### TASK BRIEF
Only the lines from the one that contains "This screenshot has" to the last line below, both included, should be transcribed. Pictures stay out of the copy.

┌─ INPUT DATA

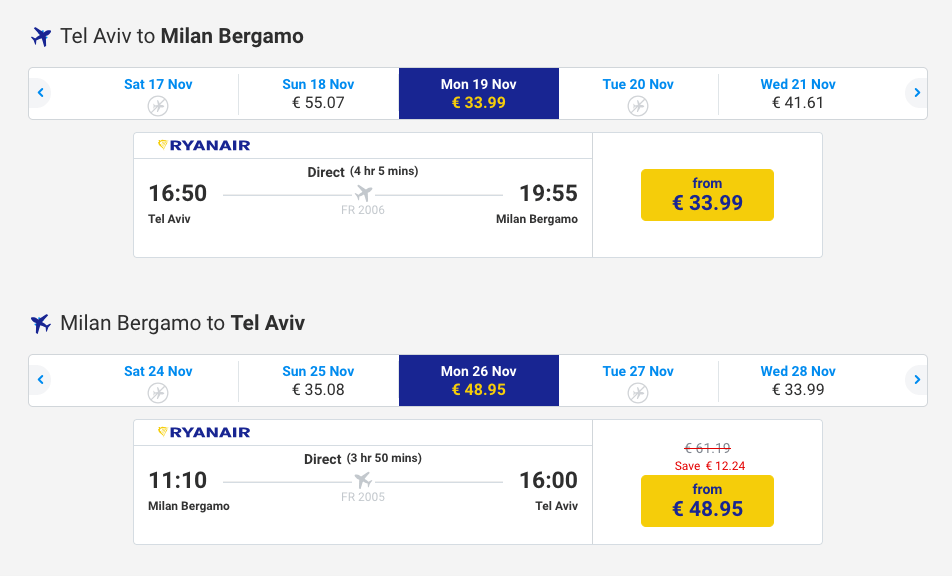
Task: Click the Ryanair logo on flight FR 2005
Action: (204, 433)
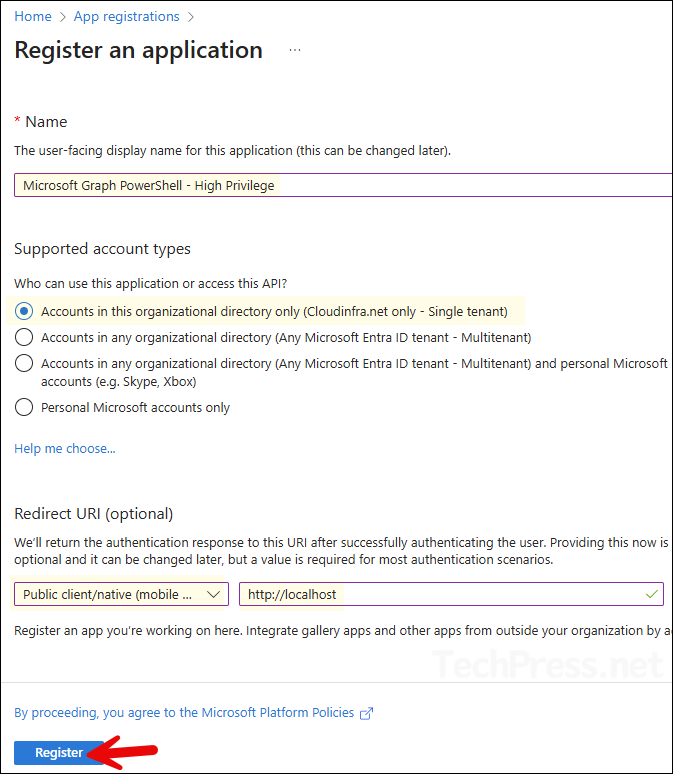Click the platform dropdown chevron arrow
673x774 pixels.
click(x=213, y=594)
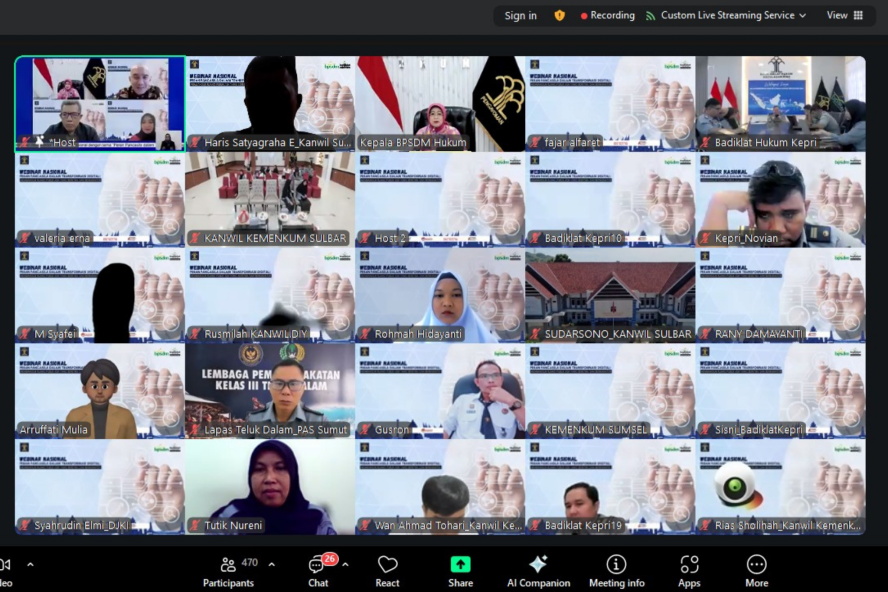Start screen sharing with Share button
Viewport: 888px width, 592px height.
[460, 570]
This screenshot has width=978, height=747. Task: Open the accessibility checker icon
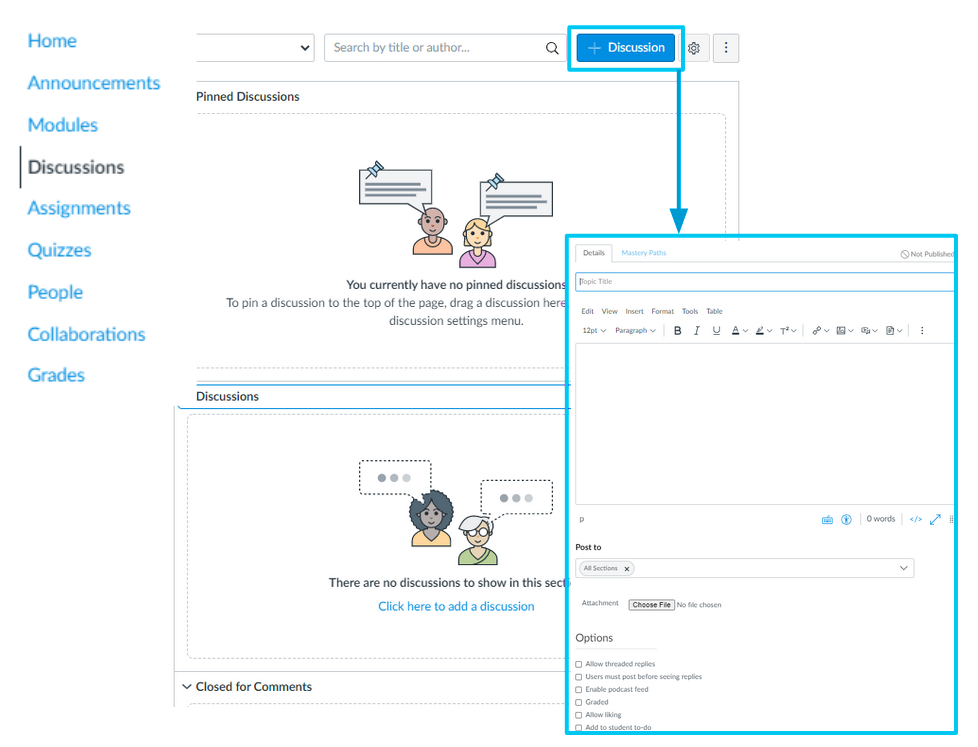pyautogui.click(x=846, y=520)
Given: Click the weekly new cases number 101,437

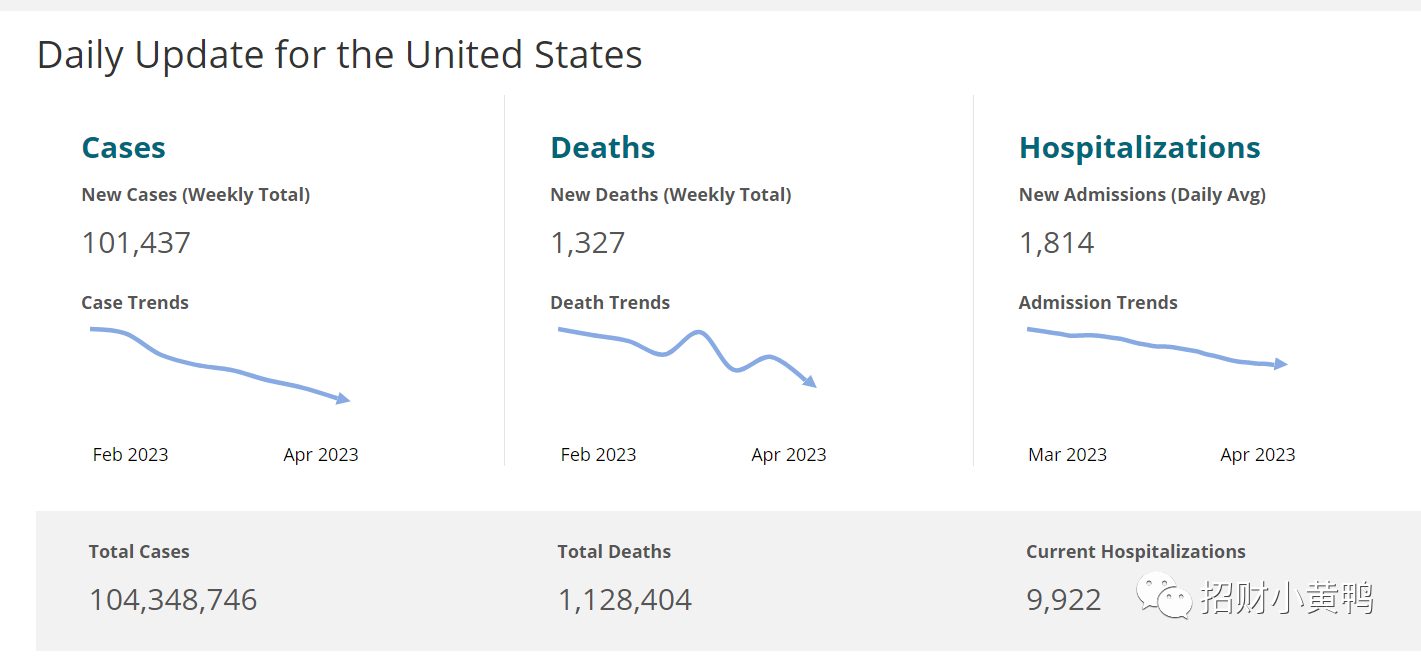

└─

### ANSWER AREA
This screenshot has width=978, height=747. Task: Open the accessibility checker icon
pyautogui.click(x=846, y=520)
Given: Click the weekly new cases number 101,437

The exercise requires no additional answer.